Idiomatic JavaScript Critiques

Although we recognize that the above discussion of the overall model might make much of the below obsolete, we hope this can still be useful feedback for how to build more idiomatic JavaScript APIs.

Promises should be rejected with Error instances

As per our guidance on writing promise-using specifications, promises should always be rejected with objects that are instanceof Error. Notably, DOMError does not meet this criterion, whereas DOMException does.

Time intervals should be in milliseconds, not seconds

The StorageWatcher's rate parameter is currently given in seconds, but most times in JavaScript—as seen e.g. in setTimeout, setInterval, or Date.now()—are represented in milliseconds.

supportedTypes should be a frozen array

The specification doesn't make it precisely clear, but we assume that supportedTypes cannot change during runtime. If that is the case, it should be represented as a frozen array object. (Furthermore, it should be the same frozen array object each time, so that navigator.storageQuota.supportedTypes === navigator.storageQuota.supportedTypes.) In JavaScript, the most idiomatic representation would be as

Object.defineProperty(navigator.storageQuota, "supportedTypes", {
    configurable: true,
    value: Object.freeze(["temporary", "persistent"])
});

Note here that navigator.storageQuota.supportedTypes is a non-writable data property. WebIDL does not allow expressing such things, so at the cost of some idiomaticness, it would have to probably be a getter:

var supportedTypes = Object.freeze(["temporary", "persistent"]);
Object.defineProperty(navigator.storageQuota, "supportedTypes", {
    configurable: true,
    get: function () { return supportedTypes; }
});

which, using the terminology of bug 23682, translates to the WebIDL of

[SameObject] readonly attribute frozen array<StorageType> supportedTypes;

Use dictionaries instead of non-constructible classes

StorageInfo is specified as a [NoInterfaceObject] class (WebIDL "interface"), with no constructor. The idea of a constructor-less class in JavaScript is fairly nonsensical (in JS a class is literally the same thing as a constructor). In this particular case, it makes no sense for StorageInfo to be a class, with the StorageInfo.prototype that comes along with it, containing the two getters usage and quota.

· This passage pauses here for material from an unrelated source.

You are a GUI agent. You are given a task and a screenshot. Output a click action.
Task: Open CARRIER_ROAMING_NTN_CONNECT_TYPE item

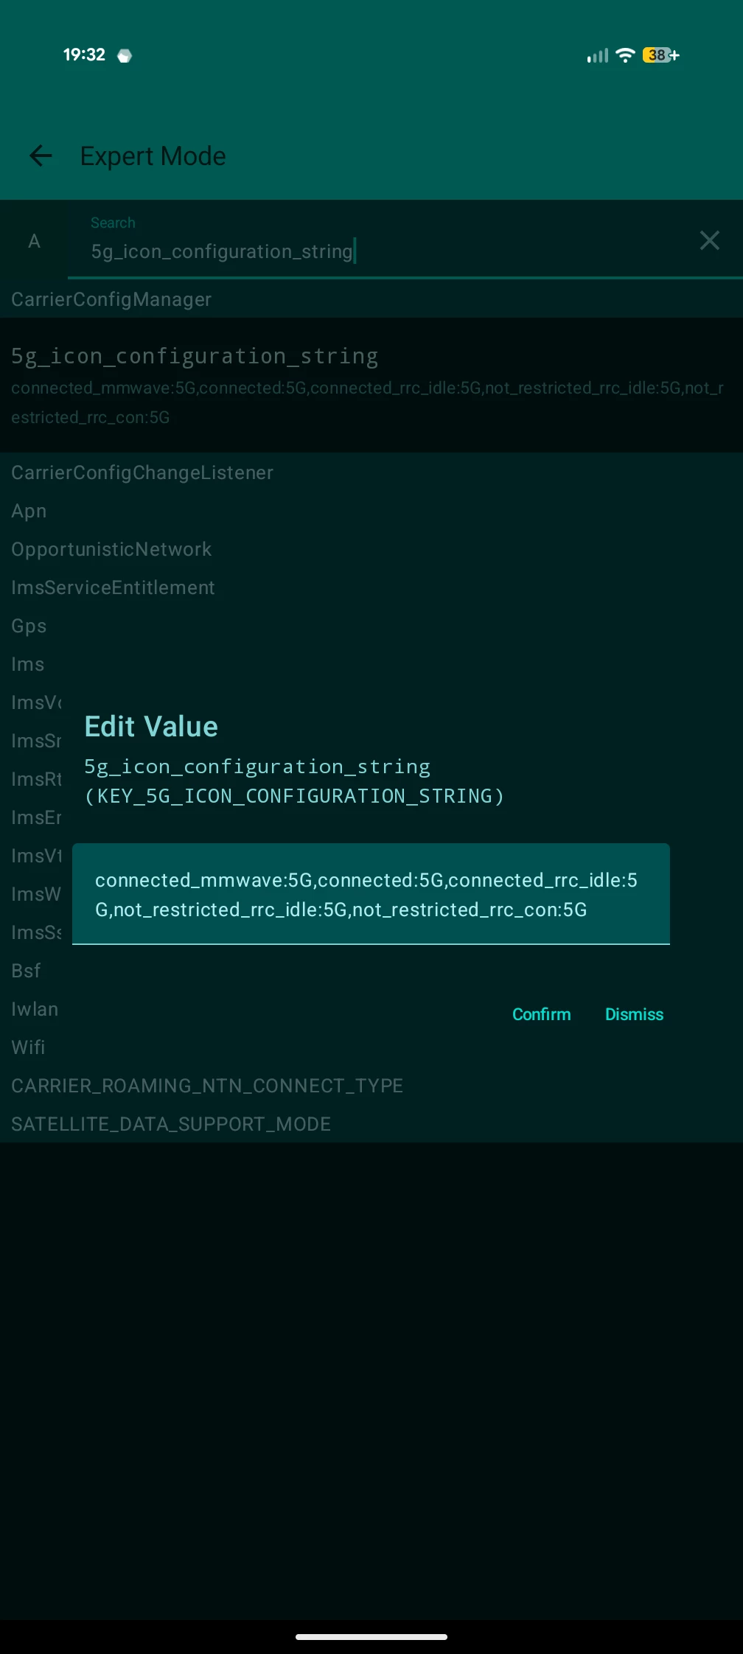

In JavaScript, we would instead represent such an object as simply an object literal, e.g. { usage: 5, quota: 10 }. This is not an instance of any class, and especially not of a non-constructible one that somehow springs into life without ever being newed. It has Object.prototype as its prototype, and has no getters, simply properties. In WebIDL, this would be represented with a dictionary type:

dictionary StorageInfo {
    unsigned long long usage;
    unsigned long long quota;
}

Don't use non-constructible classes as namespaces

This is essentially the same issue as the previous one, but in this case we are discussing StorageQuota. Again, navigator.storageQuota has somehow sprung into being as the only instance of a class StorageQuota, which it is not possible to actually construct an instance of since it has no constructor. In JavaScript, you would set up navigator.storageQuota as a simple "namespace object," again with no specially-crafted prototype chain, simply though something like

navigator.storageQuota = {
    supportedTypes: Object.freeze(["temporary", "persistent"]),
    queryInfo: function (type) { ... },
    requestPersistentQuota: function (newQuota) { ... }
};

// Now correct the access modifiers
Object.defineProperties(navigator.storageQuota, {
    supportedTypes: { writable: false },
    queryInfo: { enumerable: false },
    requestPersistentQuota: { enumerable: false }
});

I think that a WebIDL dictionary would probably again be the best way to express this in that language.